Operational walk-through

How Spain's guest registry works in practice

This page walks through the five operational stages of guest-registry compliance in Spain, from registering the property in the police-authority platform to retaining the file for three years after the guest has left. It is written for the owner who is not in Spain on any given day and who needs the process to keep running while they are not paying attention. Most of the text focuses on SES.Hospedajes, because the majority of the country reports there; where Catalonia (Mossos d'Esquadra) or the Basque Country (Ertzaintza) differ, the differences are flagged inline.

Stage 1 — Get an access credential or appoint a representative

Before you can do anything on SES.Hospedajes, you need strong electronic identification. Spanish administration recognises two routes for individuals: an FNMT Digital Certificate (issued by the Royal Mint and Stamp Factory) or activated Cl@ve credentials. Both routes presuppose a Spanish identity number — a NIE for foreigners or a DNI for Spanish nationals — and an identity-verification step done either in person at a Spanish public office (a tax-agency branch, a social-security office, certain consulates) or via a remote video procedure.

If you have a NIE and you can spare an afternoon at a Spanish public office during a trip, the FNMT certificate is a one-off acquisition that lasts several years. If you do not have a NIE, or you do not want to deal with the credential and its periodic renewal, the standard route is to appoint an apoderado: an authorised representative resident in Spain who already holds a usable credential. The representation is recorded in the central public registry (Registro Electrónico de Apoderamientos) and can be limited to the specific procedure of guest registration. The representative does the technical work; you remain the obligated party.

For the Catalan portal the credentials accepted include idCAT, FNMT and a few others recognised by the Generalitat. For the Ertzaintza, the credentials are those accepted by the Basque Government. In all three cases the mechanism is similar: someone with Spanish electronic identification submits on someone's behalf, and that someone is the owner of the obligation.

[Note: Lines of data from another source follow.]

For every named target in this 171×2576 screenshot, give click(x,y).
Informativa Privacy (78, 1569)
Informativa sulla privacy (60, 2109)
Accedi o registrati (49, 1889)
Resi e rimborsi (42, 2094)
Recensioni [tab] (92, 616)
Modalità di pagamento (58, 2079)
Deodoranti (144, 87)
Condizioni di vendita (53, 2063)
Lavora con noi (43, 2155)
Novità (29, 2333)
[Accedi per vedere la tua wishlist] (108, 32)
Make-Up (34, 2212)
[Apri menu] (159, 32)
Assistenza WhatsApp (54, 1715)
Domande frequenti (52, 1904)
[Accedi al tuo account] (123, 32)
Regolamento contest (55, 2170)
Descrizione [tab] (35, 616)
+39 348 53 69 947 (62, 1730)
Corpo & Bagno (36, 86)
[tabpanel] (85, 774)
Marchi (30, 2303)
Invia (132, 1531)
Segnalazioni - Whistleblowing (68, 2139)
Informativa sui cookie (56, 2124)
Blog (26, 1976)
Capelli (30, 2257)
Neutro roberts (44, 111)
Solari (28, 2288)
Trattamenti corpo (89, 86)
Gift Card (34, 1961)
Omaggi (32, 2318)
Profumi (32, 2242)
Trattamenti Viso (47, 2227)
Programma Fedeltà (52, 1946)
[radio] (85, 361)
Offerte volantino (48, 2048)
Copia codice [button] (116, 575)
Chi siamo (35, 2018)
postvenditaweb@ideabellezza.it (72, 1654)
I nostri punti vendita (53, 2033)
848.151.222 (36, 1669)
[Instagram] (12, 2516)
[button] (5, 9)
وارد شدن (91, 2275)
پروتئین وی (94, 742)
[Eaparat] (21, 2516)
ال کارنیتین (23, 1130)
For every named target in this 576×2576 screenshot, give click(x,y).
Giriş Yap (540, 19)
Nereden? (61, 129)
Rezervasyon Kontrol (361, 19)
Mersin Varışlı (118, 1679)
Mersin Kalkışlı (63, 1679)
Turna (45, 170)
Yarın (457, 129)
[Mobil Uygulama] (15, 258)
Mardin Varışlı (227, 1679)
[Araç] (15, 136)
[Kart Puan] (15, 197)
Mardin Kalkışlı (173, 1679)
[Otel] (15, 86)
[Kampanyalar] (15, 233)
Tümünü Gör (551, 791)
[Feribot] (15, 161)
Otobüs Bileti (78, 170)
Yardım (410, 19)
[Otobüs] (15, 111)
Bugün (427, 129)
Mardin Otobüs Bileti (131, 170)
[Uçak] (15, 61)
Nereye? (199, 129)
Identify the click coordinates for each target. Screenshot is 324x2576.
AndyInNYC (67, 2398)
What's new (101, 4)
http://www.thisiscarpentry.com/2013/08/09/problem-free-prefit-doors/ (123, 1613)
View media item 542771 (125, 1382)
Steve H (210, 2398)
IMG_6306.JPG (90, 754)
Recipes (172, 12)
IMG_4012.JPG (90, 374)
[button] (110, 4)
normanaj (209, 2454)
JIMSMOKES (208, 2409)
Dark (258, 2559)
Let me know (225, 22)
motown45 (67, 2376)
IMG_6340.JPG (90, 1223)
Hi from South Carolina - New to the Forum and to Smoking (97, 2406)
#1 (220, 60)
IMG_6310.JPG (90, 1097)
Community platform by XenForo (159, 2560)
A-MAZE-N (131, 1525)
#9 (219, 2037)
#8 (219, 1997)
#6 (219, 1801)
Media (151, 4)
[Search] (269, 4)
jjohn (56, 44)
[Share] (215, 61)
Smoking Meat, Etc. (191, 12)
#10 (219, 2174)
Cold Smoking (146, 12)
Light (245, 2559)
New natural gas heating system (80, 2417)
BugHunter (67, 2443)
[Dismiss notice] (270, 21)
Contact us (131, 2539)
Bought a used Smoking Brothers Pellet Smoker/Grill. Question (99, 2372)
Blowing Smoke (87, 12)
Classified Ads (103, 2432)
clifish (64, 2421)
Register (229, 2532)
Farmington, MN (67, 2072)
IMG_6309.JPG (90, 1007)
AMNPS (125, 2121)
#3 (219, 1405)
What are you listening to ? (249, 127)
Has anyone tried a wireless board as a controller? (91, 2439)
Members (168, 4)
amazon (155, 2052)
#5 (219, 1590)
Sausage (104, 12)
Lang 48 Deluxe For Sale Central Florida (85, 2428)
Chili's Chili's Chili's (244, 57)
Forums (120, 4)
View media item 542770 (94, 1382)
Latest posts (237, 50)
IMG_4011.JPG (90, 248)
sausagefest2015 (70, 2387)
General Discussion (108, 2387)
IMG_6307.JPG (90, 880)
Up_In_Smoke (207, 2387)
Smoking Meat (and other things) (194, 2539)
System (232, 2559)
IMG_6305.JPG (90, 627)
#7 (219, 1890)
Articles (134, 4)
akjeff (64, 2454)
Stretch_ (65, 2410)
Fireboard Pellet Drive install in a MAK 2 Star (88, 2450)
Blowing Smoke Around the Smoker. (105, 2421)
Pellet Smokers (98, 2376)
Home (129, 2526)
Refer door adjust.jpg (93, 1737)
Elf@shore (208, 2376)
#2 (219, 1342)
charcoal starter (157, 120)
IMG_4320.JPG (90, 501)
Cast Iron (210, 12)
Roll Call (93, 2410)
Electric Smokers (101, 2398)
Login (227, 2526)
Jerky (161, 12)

Stage 2 — Register the property as a provider

Once you (or your representative) can log in, the next step is to register the property. The platform calls this alta de prestador — registration of the lodging provider. SES asks for:

  • The host's identifying details: full name or company name, NIF or NIE.
  • The property's identifying details: full address, tourism-licence number (where the autonomous community has issued one), the type of accommodation (holiday-use dwelling, tourist apartment, rural house and so on), the number of accommodation units (rooms, beds), and the date the activity started.
  • The classification of the host as professional or non-professional.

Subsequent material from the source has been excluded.